The new residential and commercial developer at Alameda Point has set aside $10 million toward the construction of a passenger ferry terminal at the Seaplane Lagoon. The Bay Area’s ferry agency – the Water Emergency Transportation Authority (WETA) – however, has made it clear there is currently no funding to operate a ferry there.
WETA “will entirely exhaust its available operating subsidies on an annual basis, relying upon projected increases in ridership and fares to cover increasing operating costs for existing services,” stated a draft 10-year Short Range Transit Plan that WETA issued in January for public comment. “WETA’s ability to increase service levels and meet future demand for ferry service will be restricted until new regional or local sources of operating subsidy are secured,” the draft stated.
WETA’s revenue picture is more limited than other regional transit agencies, such as BART. In WETA’s case, half of its operations funding comes from fares.

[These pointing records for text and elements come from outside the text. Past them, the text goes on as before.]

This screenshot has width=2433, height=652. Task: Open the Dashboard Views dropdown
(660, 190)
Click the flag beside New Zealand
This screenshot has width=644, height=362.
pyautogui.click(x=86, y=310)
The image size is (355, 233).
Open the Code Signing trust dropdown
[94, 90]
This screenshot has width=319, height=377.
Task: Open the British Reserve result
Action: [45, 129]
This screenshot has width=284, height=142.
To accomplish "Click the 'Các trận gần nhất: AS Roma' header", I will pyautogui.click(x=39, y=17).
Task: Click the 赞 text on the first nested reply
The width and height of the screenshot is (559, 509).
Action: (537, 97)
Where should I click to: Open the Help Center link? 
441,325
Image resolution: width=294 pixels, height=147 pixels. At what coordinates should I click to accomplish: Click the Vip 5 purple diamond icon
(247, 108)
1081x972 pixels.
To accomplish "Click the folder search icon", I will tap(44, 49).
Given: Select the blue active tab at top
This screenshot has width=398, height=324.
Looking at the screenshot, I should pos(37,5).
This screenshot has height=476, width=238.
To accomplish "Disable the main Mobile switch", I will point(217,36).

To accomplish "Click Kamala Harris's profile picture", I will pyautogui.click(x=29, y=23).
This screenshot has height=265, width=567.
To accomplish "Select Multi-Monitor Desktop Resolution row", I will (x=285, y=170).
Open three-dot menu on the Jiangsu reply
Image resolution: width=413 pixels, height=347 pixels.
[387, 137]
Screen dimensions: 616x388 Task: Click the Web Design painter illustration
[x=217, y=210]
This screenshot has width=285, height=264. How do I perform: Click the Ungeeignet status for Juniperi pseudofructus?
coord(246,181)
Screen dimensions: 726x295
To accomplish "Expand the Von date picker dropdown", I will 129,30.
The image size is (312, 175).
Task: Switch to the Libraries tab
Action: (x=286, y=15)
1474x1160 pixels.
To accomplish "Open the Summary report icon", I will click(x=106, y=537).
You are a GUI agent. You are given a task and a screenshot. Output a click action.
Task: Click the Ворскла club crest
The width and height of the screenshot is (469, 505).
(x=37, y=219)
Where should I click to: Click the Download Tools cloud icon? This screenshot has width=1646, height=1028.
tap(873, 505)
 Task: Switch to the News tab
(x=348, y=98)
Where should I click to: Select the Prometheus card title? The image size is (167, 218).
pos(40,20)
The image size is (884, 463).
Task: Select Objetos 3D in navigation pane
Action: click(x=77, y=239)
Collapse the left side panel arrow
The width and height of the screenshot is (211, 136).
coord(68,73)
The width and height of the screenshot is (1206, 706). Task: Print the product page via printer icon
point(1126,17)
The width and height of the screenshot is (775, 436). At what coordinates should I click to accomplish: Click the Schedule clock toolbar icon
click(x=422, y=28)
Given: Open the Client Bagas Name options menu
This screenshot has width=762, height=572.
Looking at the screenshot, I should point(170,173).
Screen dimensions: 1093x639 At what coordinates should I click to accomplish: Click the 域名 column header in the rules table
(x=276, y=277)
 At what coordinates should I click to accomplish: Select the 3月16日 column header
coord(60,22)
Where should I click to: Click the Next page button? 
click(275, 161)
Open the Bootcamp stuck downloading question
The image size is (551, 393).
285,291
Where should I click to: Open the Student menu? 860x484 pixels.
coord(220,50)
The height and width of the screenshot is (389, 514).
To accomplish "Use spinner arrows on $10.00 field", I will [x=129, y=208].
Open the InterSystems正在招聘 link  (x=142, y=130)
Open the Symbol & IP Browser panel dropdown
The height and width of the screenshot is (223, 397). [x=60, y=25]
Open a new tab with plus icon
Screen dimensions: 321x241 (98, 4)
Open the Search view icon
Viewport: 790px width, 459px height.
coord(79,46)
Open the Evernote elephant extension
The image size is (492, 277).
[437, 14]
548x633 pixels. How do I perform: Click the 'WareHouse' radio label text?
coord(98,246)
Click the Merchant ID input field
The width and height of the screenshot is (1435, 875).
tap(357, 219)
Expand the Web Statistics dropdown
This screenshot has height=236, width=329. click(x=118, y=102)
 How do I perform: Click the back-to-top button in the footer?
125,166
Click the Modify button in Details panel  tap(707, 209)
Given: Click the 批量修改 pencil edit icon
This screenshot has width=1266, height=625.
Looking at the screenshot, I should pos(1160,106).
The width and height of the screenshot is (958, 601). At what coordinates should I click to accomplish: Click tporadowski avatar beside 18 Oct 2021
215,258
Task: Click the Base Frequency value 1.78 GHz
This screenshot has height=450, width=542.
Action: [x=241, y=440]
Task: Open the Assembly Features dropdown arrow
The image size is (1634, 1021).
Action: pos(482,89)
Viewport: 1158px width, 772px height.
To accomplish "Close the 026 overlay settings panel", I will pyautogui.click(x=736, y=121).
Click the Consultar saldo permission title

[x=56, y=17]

Most of the other half — $15.3 million — comes from bridge tolls through Regional Measure 2, which was passed in 2005 adding a $1 bridge toll. A Harbor Bay parcel assessment funds 10 percent of the Harbor Bay service
WETA will be receiving about $1 million a year from the 2014 voter-approved Measure BB transportation sales tax. But it won’t help expand ferry service. The funds will be kept in reserve to cover inflationary operating expense increases and events that increase these expenses like the Super Bowl or a transit strike, according to Kevin Connolly, WETA’s manager of planning and development.
BART, on the other hand, receives more than 70 percent of its operating budget from fares. Revenue from close to 20,000 parking spaces at BART stations is the largest source of non-passenger fare revenue. It also receives funds from a regional sales tax and a regional property tax, both of which increase over time.
WETA does not charge for parking on the roughly 600 parking spaces that it has direct responsibility for; a parking fee charged at the Vallejo Terminal goes to the city of Vallejo, rather than to WETA. In addition, WETA receives no property tax revenue, and sales tax revenue is limited to the token amount from Measure BB.
“When WETA was formed in 2009, there wasn’t a good understanding of the cost of operations and expansion,” said Connolly. “The structural deficiency with the bridge toll funding is that it’s a set amount, and it does not escalate over time,” said Connolly. He pointed out that as the years roll on, the $15.3 million that comes from bridge tolls loses its value in terms of dollars due to inflation.
“It gets to a point where fares are covering an increasing amount, or we’re increasing fares a lot,” he said. “The ferry service could be priced out of reach of most people and only be available to people with high incomes. The solution is to either fix the existing funding to allow an escalation with inflation so it maintains real value, or find another funding source.”
New ferry service out of Richmond, scheduled to begin in 2018, is one example of bringing in a new source of revenue. Last year, the Contra Costa Transportation Authority pledged $38 million toward the operating costs of the Richmond-to-San Francisco ferry service over the next 10 years. New boats to provide the service will be purchased with the help of $12 million in bridge toll funds awarded by the Metropolitan Transportation Commission and $30 million in state grants.
Treasure Island ferry service, also scheduled to begin in 2018, will be funded by the project itself, with its 8,000 residential units, hotels and commercial space. Part of the funding will come from a vehicle toll to exit that island.
Connolly suggests that emergency response funding could help underwrite WETA’s ferry operations. WETA gets emergency response funding for facilities, such as its maintenance facility at Alameda Point. But it receives no operations funding for maintaining the ferry system’s emergency readiness. “We’re tasked to do it,” said Connolly, “but there’s no funding attached to it. So, that could be a source.” About 20 percent of operations relates to emergency preparedness, according to Connolly.
Newly available California Cap and Trade funds from greenhouse gas emissions are a potential source of funding that WETA is looking into.
The city and the current mixed-used developer are studying the costs to build the proposed Seaplane Lagoon passenger ferry terminal. “The operating expense will be about the same as Harbor Bay ferry service, a little over $3 million a year,” said Connolly. “Plus, there is the cost of a new vessel.”
WETA’s draft 10-year plan provides an overview of service and performance, along with projections of capital, operating expenses and revenues for the next decade. Preparation of the plan is a requirement of the Federal Transit Administration and is updated every two years. WETA is seeking public comments by February 19, 2016 via its website.
Jennifer Ott, chief operating officer for Alameda Point, said that the city is working on an agreement with WETA regarding the proposed Seaplane Lagoon ferry, and she could not disclose details. Ott said that she is hoping to bring the draft agreement to the city council in mid-March for approval.